## [Task requirements]
Format every line of the records below as a Markdown table with two columns, Row and Line. Put a running number in Row and the line itself in Line, and leave out blank lines.

· · · · ·

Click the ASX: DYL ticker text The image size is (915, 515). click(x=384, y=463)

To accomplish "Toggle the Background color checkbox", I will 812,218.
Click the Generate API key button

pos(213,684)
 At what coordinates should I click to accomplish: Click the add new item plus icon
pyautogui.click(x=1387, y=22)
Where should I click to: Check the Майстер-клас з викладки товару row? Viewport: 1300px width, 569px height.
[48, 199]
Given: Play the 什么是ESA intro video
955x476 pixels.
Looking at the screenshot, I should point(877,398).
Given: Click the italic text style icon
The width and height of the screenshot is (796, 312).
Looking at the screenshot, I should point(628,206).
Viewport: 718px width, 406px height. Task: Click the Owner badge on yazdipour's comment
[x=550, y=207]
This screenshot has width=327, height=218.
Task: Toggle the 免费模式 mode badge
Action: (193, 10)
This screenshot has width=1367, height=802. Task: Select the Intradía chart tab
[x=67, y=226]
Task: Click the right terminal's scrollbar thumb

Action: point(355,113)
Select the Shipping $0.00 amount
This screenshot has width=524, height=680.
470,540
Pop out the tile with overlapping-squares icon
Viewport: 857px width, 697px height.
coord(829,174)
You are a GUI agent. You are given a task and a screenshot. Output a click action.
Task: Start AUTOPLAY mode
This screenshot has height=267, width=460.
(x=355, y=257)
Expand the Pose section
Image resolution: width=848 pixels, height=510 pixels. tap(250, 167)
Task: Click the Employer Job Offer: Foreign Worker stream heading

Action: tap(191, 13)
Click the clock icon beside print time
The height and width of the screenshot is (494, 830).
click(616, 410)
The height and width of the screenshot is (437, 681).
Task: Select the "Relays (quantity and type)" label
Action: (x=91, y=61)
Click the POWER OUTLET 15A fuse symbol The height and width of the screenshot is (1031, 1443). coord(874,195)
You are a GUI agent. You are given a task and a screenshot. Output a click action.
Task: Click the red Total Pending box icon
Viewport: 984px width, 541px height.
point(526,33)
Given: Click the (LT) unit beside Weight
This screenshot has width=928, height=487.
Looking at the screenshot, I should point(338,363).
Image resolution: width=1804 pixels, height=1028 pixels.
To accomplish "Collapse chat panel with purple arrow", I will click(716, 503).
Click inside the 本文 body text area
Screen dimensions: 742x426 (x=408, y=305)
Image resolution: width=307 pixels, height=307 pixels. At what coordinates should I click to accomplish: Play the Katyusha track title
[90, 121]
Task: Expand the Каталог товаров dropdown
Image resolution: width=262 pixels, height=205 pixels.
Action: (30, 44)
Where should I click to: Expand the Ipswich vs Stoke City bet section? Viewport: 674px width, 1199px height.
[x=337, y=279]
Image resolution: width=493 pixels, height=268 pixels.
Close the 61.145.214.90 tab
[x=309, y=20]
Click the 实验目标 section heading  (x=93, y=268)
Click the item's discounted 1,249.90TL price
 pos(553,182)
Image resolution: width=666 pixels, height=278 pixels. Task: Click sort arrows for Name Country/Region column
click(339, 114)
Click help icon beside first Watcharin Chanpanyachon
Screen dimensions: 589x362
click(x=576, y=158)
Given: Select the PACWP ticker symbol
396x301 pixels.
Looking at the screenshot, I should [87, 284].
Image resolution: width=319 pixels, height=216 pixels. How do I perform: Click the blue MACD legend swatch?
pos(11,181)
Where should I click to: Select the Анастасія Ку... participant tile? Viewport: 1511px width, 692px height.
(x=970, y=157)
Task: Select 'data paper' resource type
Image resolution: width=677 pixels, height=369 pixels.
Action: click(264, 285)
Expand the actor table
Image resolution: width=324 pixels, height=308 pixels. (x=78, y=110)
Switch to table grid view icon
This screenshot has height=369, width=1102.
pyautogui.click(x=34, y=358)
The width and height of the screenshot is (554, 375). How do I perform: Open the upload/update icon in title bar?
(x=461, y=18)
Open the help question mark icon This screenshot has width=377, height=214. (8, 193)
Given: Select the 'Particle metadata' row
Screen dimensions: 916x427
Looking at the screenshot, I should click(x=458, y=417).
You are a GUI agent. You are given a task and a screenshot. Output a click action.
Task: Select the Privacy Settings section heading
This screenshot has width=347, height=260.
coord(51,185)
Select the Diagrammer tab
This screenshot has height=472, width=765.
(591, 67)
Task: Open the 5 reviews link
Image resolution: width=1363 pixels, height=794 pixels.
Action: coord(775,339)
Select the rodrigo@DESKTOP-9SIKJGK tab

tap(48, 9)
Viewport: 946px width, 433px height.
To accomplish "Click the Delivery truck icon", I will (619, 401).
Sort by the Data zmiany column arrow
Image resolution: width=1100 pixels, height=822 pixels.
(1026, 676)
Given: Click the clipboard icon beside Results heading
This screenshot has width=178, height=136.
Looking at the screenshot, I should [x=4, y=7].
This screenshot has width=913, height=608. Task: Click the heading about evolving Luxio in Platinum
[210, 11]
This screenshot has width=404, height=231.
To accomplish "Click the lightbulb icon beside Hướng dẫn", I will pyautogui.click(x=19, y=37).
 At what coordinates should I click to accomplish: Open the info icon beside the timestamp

· · · · ·

## [Result below]
| Row | Line |
|---|---|
| 1 | Click the ASX: DYL ticker text The image size is (915, 515). click(x=384, y=463) |
| 2 | To accomplish "Toggle the Background color checkbox", I will 812,218. |
| 3 | Click the Generate API key button |
| 4 | pos(213,684) |
| 5 |  At what coordinates should I click to accomplish: Click the add new item plus icon |
| 6 | pyautogui.click(x=1387, y=22) |
| 7 | Where should I click to: Check the Майстер-клас з викладки товару row? Viewport: 1300px width, 569px height. |
| 8 | [48, 199] |
| 9 | Given: Play the 什么是ESA intro video |
| 10 | 955x476 pixels. |
| 11 | Looking at the screenshot, I should point(877,398). |
| 12 | Given: Click the italic text style icon |
| 13 | The width and height of the screenshot is (796, 312). |
| 14 | Looking at the screenshot, I should point(628,206). |
| 15 | Viewport: 718px width, 406px height. Task: Click the Owner badge on yazdipour's comment |
| 16 | [x=550, y=207] |
| 17 | This screenshot has width=327, height=218. |
| 18 | Task: Toggle the 免费模式 mode badge |
| 19 | Action: (193, 10) |
| 20 | This screenshot has width=1367, height=802. Task: Select the Intradía chart tab |
| 21 | [x=67, y=226] |
| 22 | Task: Click the right terminal's scrollbar thumb |
| 23 | Action: point(355,113) |
| 24 | Select the Shipping $0.00 amount |
| 25 | This screenshot has width=524, height=680. |
| 26 | 470,540 |
| 27 | Pop out the tile with overlapping-squares icon |
| 28 | Viewport: 857px width, 697px height. |
| 29 | coord(829,174) |
| 30 | You are a GUI agent. You are given a task and a screenshot. Output a click action. |
| 31 | Task: Start AUTOPLAY mode |
| 32 | This screenshot has height=267, width=460. |
| 33 | (x=355, y=257) |
| 34 | Expand the Pose section |
| 35 | Image resolution: width=848 pixels, height=510 pixels. tap(250, 167) |
| 36 | Task: Click the Employer Job Offer: Foreign Worker stream heading |
| 37 | Action: tap(191, 13) |
| 38 | Click the clock icon beside print time |
| 39 | The height and width of the screenshot is (494, 830). |
| 40 | click(616, 410) |
| 41 | The height and width of the screenshot is (437, 681). |
| 42 | Task: Select the "Relays (quantity and type)" label |
| 43 | Action: (x=91, y=61) |
| 44 | Click the POWER OUTLET 15A fuse symbol The height and width of the screenshot is (1031, 1443). coord(874,195) |
| 45 | You are a GUI agent. You are given a task and a screenshot. Output a click action. |
| 46 | Task: Click the red Total Pending box icon |
| 47 | Viewport: 984px width, 541px height. |
| 48 | point(526,33) |
| 49 | Given: Click the (LT) unit beside Weight |
| 50 | This screenshot has width=928, height=487. |
| 51 | Looking at the screenshot, I should point(338,363). |
| 52 | Image resolution: width=1804 pixels, height=1028 pixels. |
| 53 | To accomplish "Collapse chat panel with purple arrow", I will click(716, 503). |
| 54 | Click inside the 本文 body text area |
| 55 | Screen dimensions: 742x426 (x=408, y=305) |
| 56 | Image resolution: width=307 pixels, height=307 pixels. At what coordinates should I click to accomplish: Play the Katyusha track title |
| 57 | [90, 121] |
| 58 | Task: Expand the Каталог товаров dropdown |
| 59 | Image resolution: width=262 pixels, height=205 pixels. |
| 60 | Action: (30, 44) |
| 61 | Where should I click to: Expand the Ipswich vs Stoke City bet section? Viewport: 674px width, 1199px height. |
| 62 | [x=337, y=279] |
| 63 | Image resolution: width=493 pixels, height=268 pixels. |
| 64 | Close the 61.145.214.90 tab |
| 65 | [x=309, y=20] |
| 66 | Click the 实验目标 section heading  (x=93, y=268) |
| 67 | Click the item's discounted 1,249.90TL price |
| 68 |  pos(553,182) |
| 69 | Image resolution: width=666 pixels, height=278 pixels. Task: Click sort arrows for Name Country/Region column |
| 70 | click(339, 114) |
| 71 | Click help icon beside first Watcharin Chanpanyachon |
| 72 | Screen dimensions: 589x362 |
| 73 | click(x=576, y=158) |
| 74 | Given: Select the PACWP ticker symbol |
| 75 | 396x301 pixels. |
| 76 | Looking at the screenshot, I should [87, 284]. |
| 77 | Image resolution: width=319 pixels, height=216 pixels. How do I perform: Click the blue MACD legend swatch? |
| 78 | pos(11,181) |
| 79 | Where should I click to: Select the Анастасія Ку... participant tile? Viewport: 1511px width, 692px height. |
| 80 | (x=970, y=157) |
| 81 | Task: Select 'data paper' resource type |
| 82 | Image resolution: width=677 pixels, height=369 pixels. |
| 83 | Action: click(264, 285) |
| 84 | Expand the actor table |
| 85 | Image resolution: width=324 pixels, height=308 pixels. (x=78, y=110) |
| 86 | Switch to table grid view icon |
| 87 | This screenshot has height=369, width=1102. |
| 88 | pyautogui.click(x=34, y=358) |
| 89 | The width and height of the screenshot is (554, 375). How do I perform: Open the upload/update icon in title bar? |
| 90 | (x=461, y=18) |
| 91 | Open the help question mark icon This screenshot has width=377, height=214. (8, 193) |
| 92 | Given: Select the 'Particle metadata' row |
| 93 | Screen dimensions: 916x427 |
| 94 | Looking at the screenshot, I should click(x=458, y=417). |
| 95 | You are a GUI agent. You are given a task and a screenshot. Output a click action. |
| 96 | Task: Select the Privacy Settings section heading |
| 97 | This screenshot has width=347, height=260. |
| 98 | coord(51,185) |
| 99 | Select the Diagrammer tab |
| 100 | This screenshot has height=472, width=765. |
| 101 | (591, 67) |
| 102 | Task: Open the 5 reviews link |
| 103 | Image resolution: width=1363 pixels, height=794 pixels. |
| 104 | Action: coord(775,339) |
| 105 | Select the rodrigo@DESKTOP-9SIKJGK tab |
| 106 | tap(48, 9) |
| 107 | Viewport: 946px width, 433px height. |
| 108 | To accomplish "Click the Delivery truck icon", I will (619, 401). |
| 109 | Sort by the Data zmiany column arrow |
| 110 | Image resolution: width=1100 pixels, height=822 pixels. |
| 111 | (1026, 676) |
| 112 | Given: Click the clipboard icon beside Results heading |
| 113 | This screenshot has width=178, height=136. |
| 114 | Looking at the screenshot, I should [x=4, y=7]. |
| 115 | This screenshot has width=913, height=608. Task: Click the heading about evolving Luxio in Platinum |
| 116 | [210, 11] |
| 117 | This screenshot has width=404, height=231. |
| 118 | To accomplish "Click the lightbulb icon beside Hướng dẫn", I will pyautogui.click(x=19, y=37). |
| 119 |  At what coordinates should I click to accomplish: Open the info icon beside the timestamp |